Lo studioso sostiene difatti che l’antagonista del RM dovrebbe costituire la prima scelta nella terapia dell’ipertensione, a prescindere dalla diagnosi delle cause alla base della patologia. «Nessun sistema sanitario avrà i fondi sufficienti per diagnosticare tutti gli iperaldosteronismi cosiddetti “occulti” – ha illustrato il Prof. Funder – mentre tutti i paesi sarebbero in grado di inserire un antagonista del RM nella terapia dell’ipertensione. Come ad esempio il canrenoato di potassio (un metabolita attivo dello spironolattone), un MRA di basso costo, ben tollerato, ed efficace come antiipertensivo».
Per usare una metafora calcistica, con questo tipo di approccio terapeutico è come se si prendesse in contropiede l’ipertensione essenziale; come ha spiegato il prof.
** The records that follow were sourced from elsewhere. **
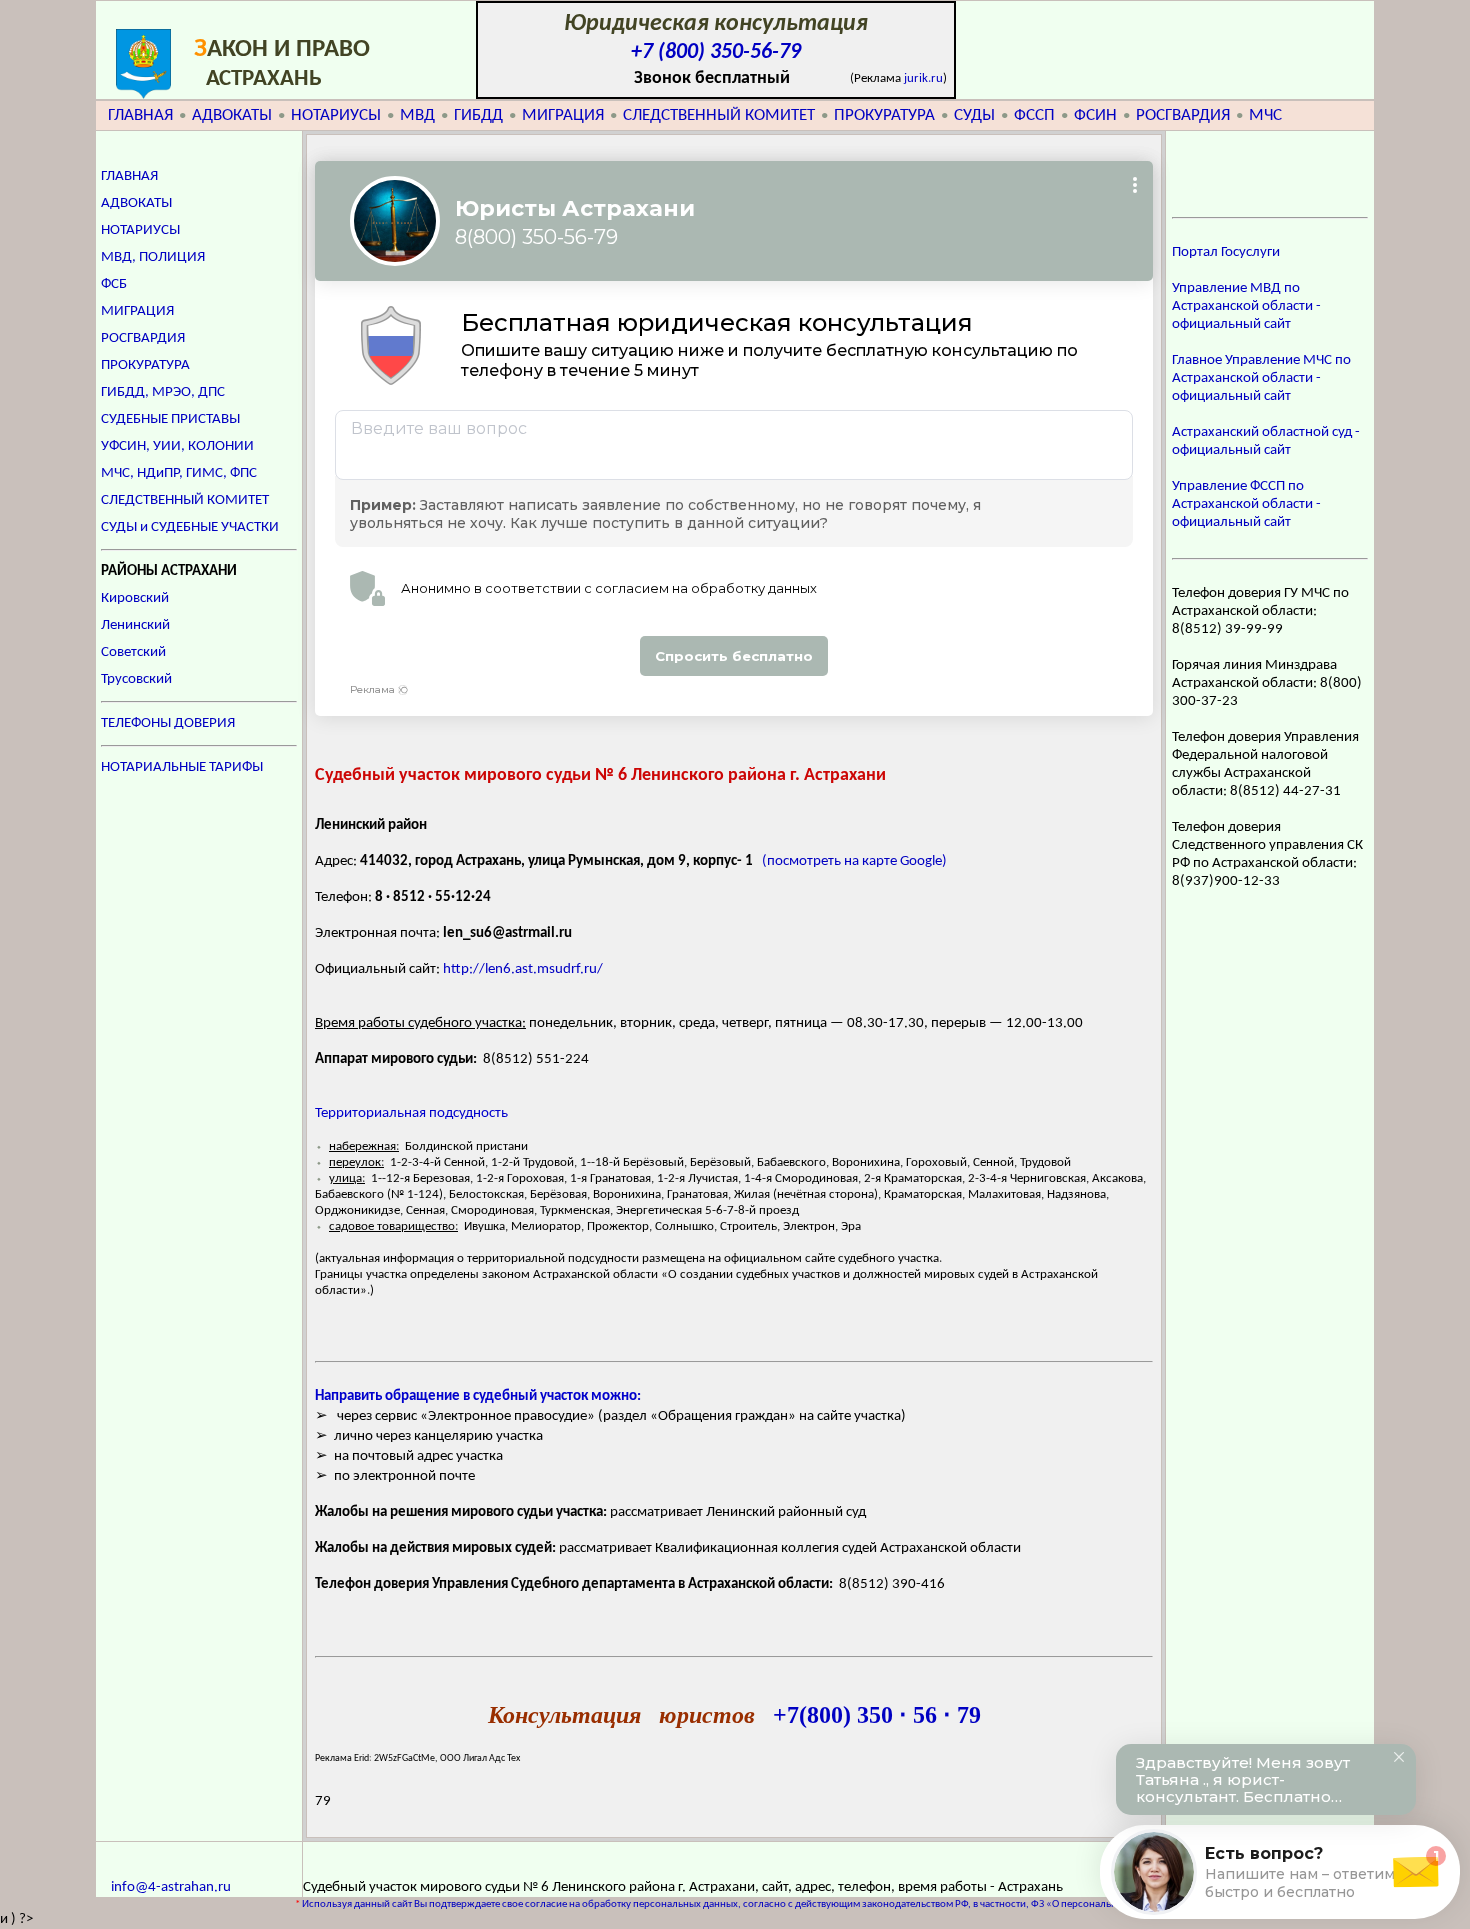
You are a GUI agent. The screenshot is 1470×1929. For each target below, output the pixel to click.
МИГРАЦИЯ (563, 115)
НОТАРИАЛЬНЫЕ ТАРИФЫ (182, 767)
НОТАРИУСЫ (336, 115)
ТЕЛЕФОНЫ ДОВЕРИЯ (168, 723)
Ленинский (135, 625)
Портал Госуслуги (1226, 252)
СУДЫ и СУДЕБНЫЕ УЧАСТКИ (190, 527)
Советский (133, 652)
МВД (417, 115)
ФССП (1034, 115)
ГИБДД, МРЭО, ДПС (163, 392)
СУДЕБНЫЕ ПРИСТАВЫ (170, 419)
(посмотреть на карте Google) (854, 861)
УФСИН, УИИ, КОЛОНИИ (177, 446)
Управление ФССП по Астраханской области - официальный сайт (1246, 504)
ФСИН (1095, 115)
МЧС (1265, 115)
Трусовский (136, 679)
Funder: «non serve necessariamente vedere quanto aldosterone venga prodotto dal soggetto, poiché la terapia con MRA blocca direttamente il recettore MR inibendone l’attivazione, a prescindere dai livelli di aldosterone circolante e delle cause della sua eccesiva attivazione. Nella maggior parte dei casi questa terapia è efficace sull’abbassamento dei regimi pressori, senza determinare effetti collaterali pericolosi, riducendo in modo rilevante le possibili complicanze cardiovascolari».